Are you a fan of motor sports?
If you are, you probably enjoy viewing information about machine performance during a race or training sessions. Thanks to technology, today you can monitor at a glance parameters such as car speed, gear, engine RPMs from your living room television. The driver and support team have access to many more details, including temperature in different locations and oil and tire pressures.As a spectator, how would you like to monitor driver performance?
After all, the beauty of “cyborg sports” such as F1 is the person-machine nexus, the union of human and machine. It would be just as interesting to monitor the pilot as the car. What is the driver’s heart rate? Respiration and oxygen saturation? Gaze? Eye blink rate? Temperature? Stress level? Information load? Fatigue level? Though this may sound far fetched, it may be soon become part of our quickly evolving lives in ways unexpected.

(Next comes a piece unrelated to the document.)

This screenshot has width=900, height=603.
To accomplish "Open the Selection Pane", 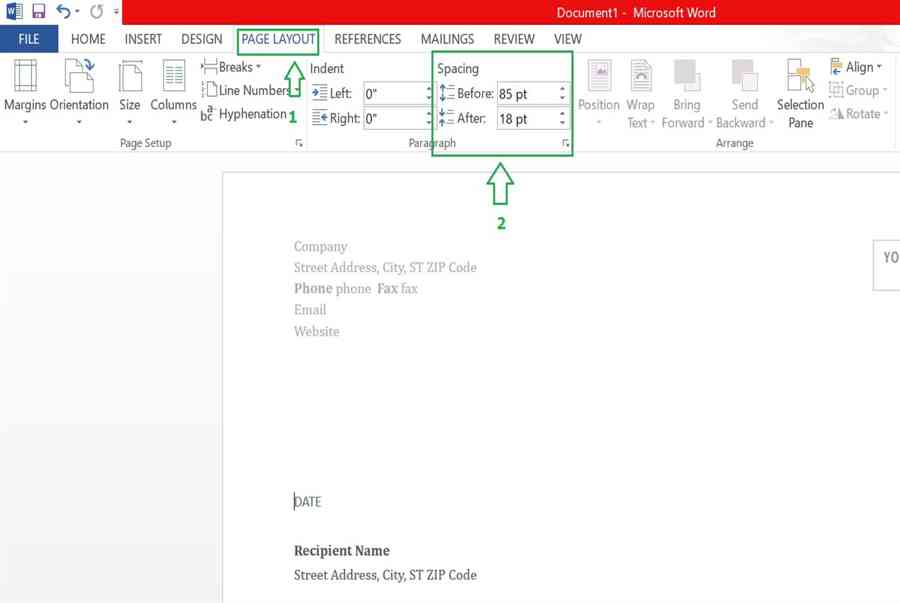I will 800,94.
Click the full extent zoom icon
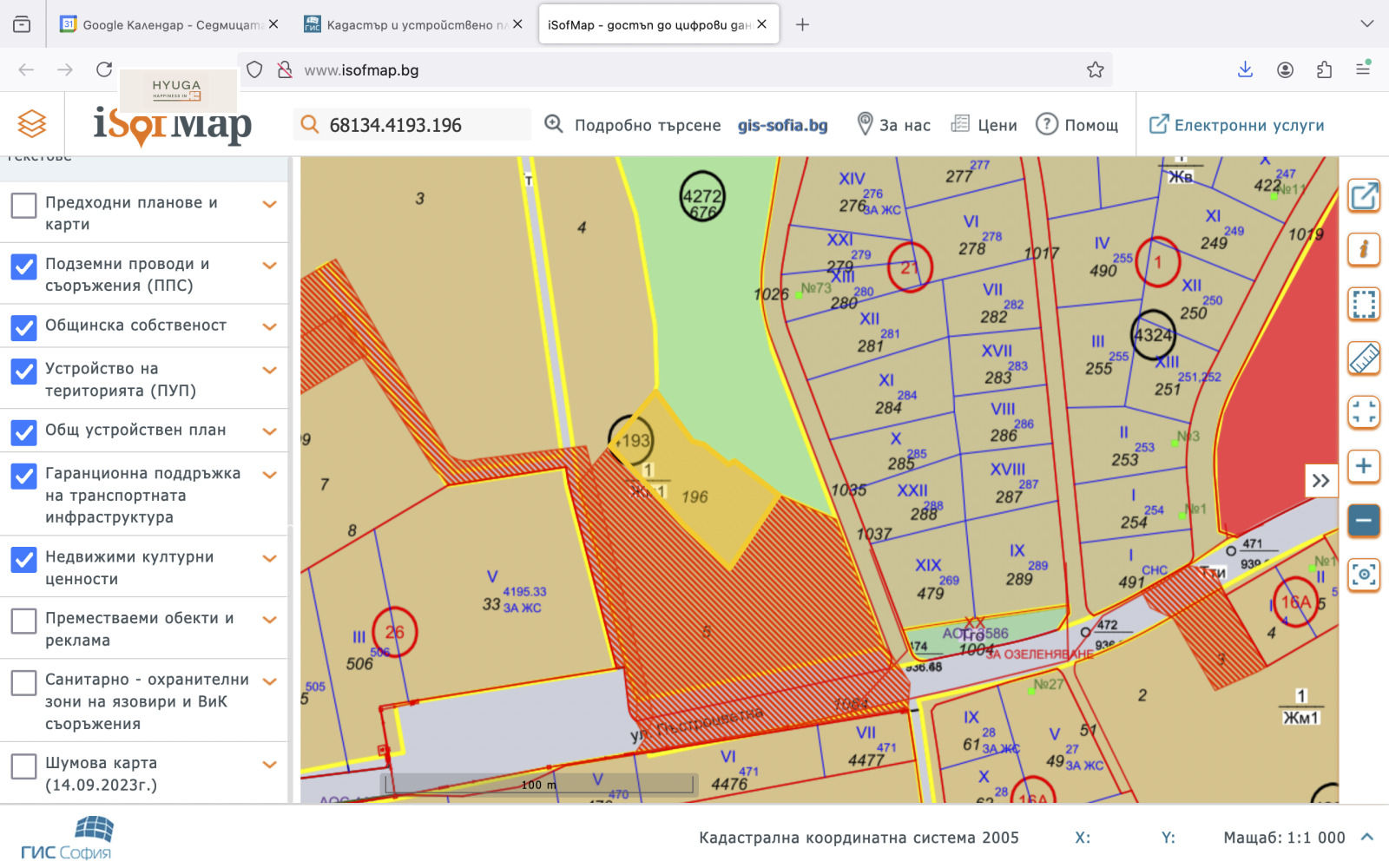This screenshot has width=1389, height=868. [1363, 411]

The issue is not leisurely. Every year, hundreds of thousands of people die in car accidents. A significant proportion of such accidents are associated to a decrease of performance due to fatigue, sleepiness or stress. Sleepiness reduces reaction time, vigilance, alertness and concentration, so that the ability to perform attention-based activities is impaired. These facts alone are sobering, but consider this: as much as 20% of the general population suffers to some degree from sleep disorders.
Three important developments in science and technology are rapidly converging into a new class of solutions to live (and sleep) safer and better. The first one is neuroscience. We are now entering the “brain age”, as new techniques and measurement systems open a window into our minds to access wide streams of data. As an example, with off-the-shelf portable electroencephalography equipment it is now possible to collect data from a few hundred channels, each with exquisite precision. Thanks to such advances, we are now beginning to understand processes such as sleep and learning.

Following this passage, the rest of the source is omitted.